Expenses, including accountants' and counsel fees so incurred by the
Adviser (but excluding amounts paid in satisfaction of judgments, in
compromise or as fines or penalties), may be paid from time to time by
the Fund or Trust to which the conduct in question related in advance
of the final disposition of any such action, suit or proceeding;
provided, that the Adviser shall have undertaken to repay the amounts
so paid if it is ultimately determined that indemnification of such
expenses is not authorized under this Subsection 8(b) and if (i) the
Adviser shall have provided security for such undertaking, (ii) the
Fund shall be insured against losses arising by reason of any lawful
advances, or (iii) a majority of the Independent Trustees, or an
independent legal counsel in a written opinion, shall have determined,
based on a review of readily available facts (as opposed to a full
trial-type inquiry), that there is reason to believe that the Adviser
ultimately will be entitled to indemnification hereunder.
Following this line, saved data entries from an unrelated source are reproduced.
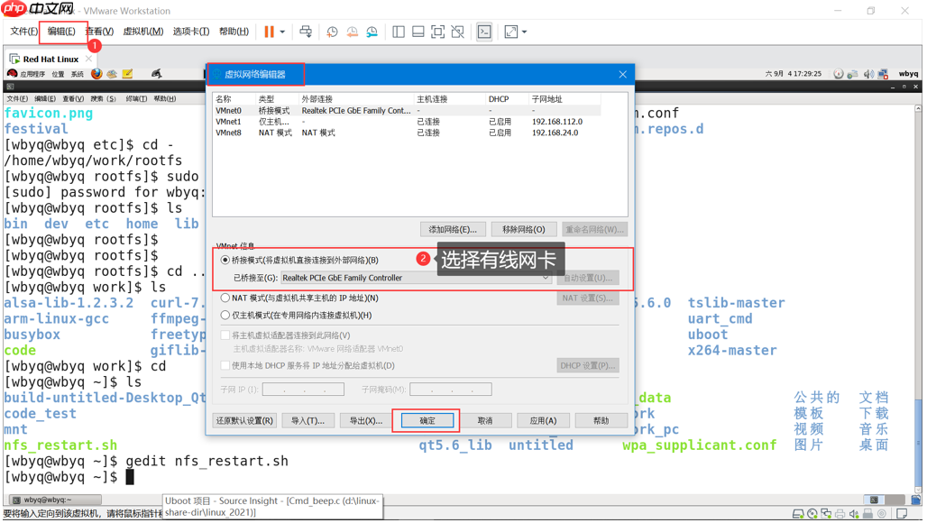Enter full screen mode for the VM

coord(436,31)
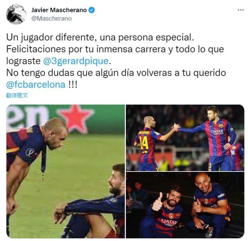This screenshot has width=248, height=241.
Task: Click the tweet text 'Un jugador diferente'
Action: click(50, 38)
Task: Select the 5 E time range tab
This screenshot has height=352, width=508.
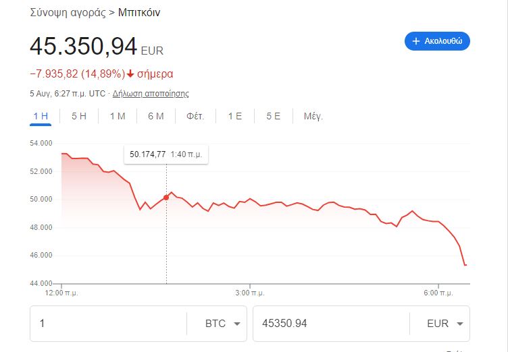Action: click(273, 116)
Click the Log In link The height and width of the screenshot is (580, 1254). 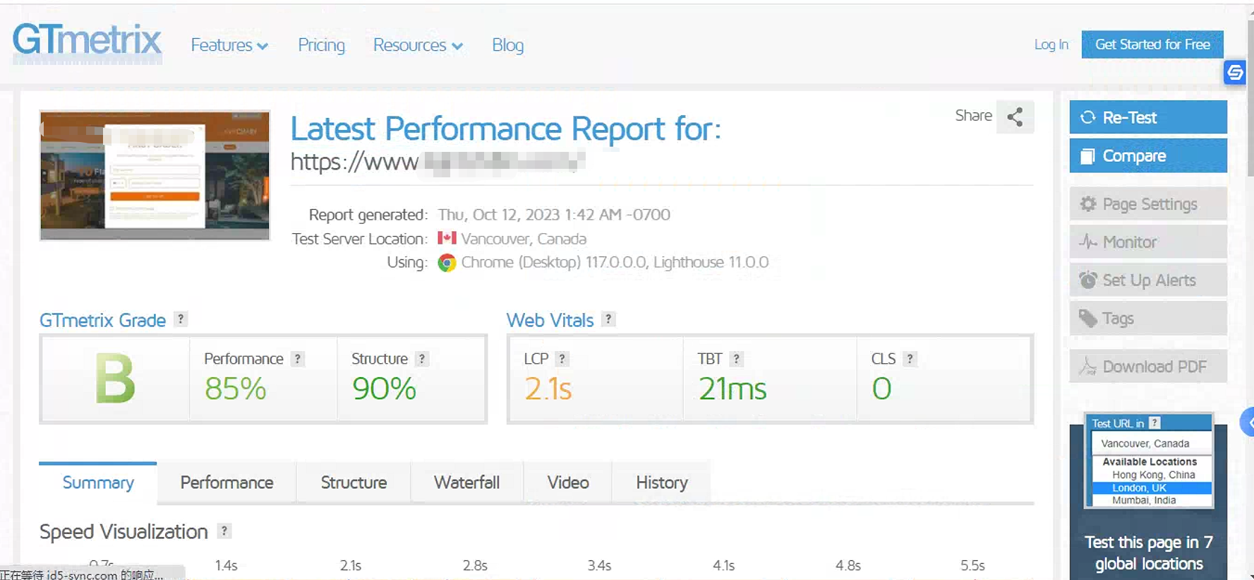click(1051, 45)
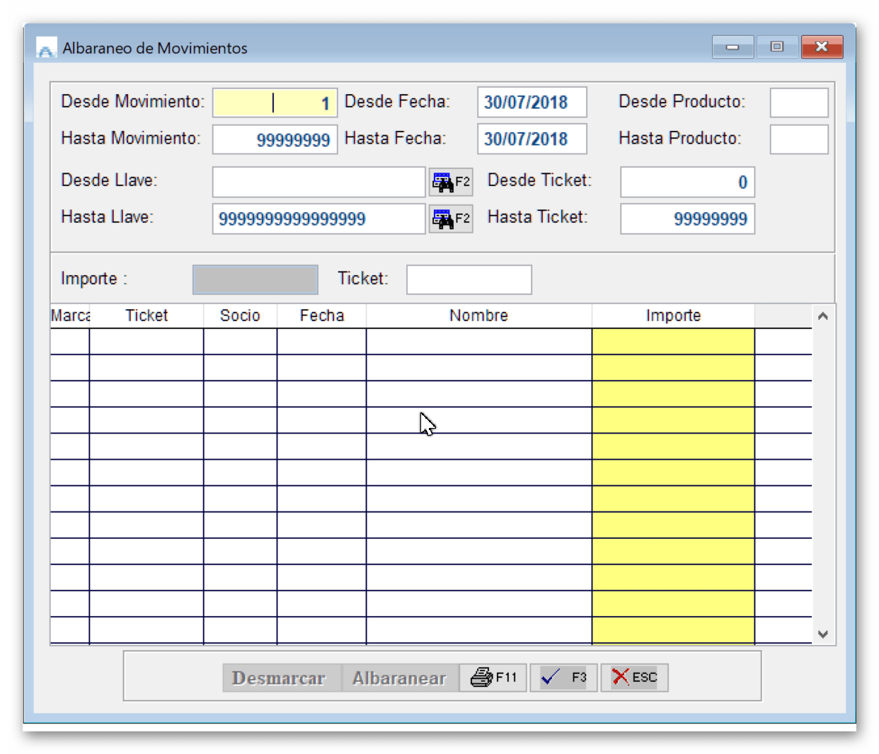This screenshot has width=879, height=754.
Task: Open the Desde Llave F2 search lookup
Action: pos(451,182)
As to any matter disposed of by a compromise payment by the Adviser
referred to in this Subsection 8(b), pursuant to a consent decree or
otherwise, no such indemnification either for said payment or for any
other expenses shall be provided with respect to a Fund unless such
indemnification shall be approved (i) by a majority of the Independent
Trustees or (ii) by an independent legal counsel in a written opinion.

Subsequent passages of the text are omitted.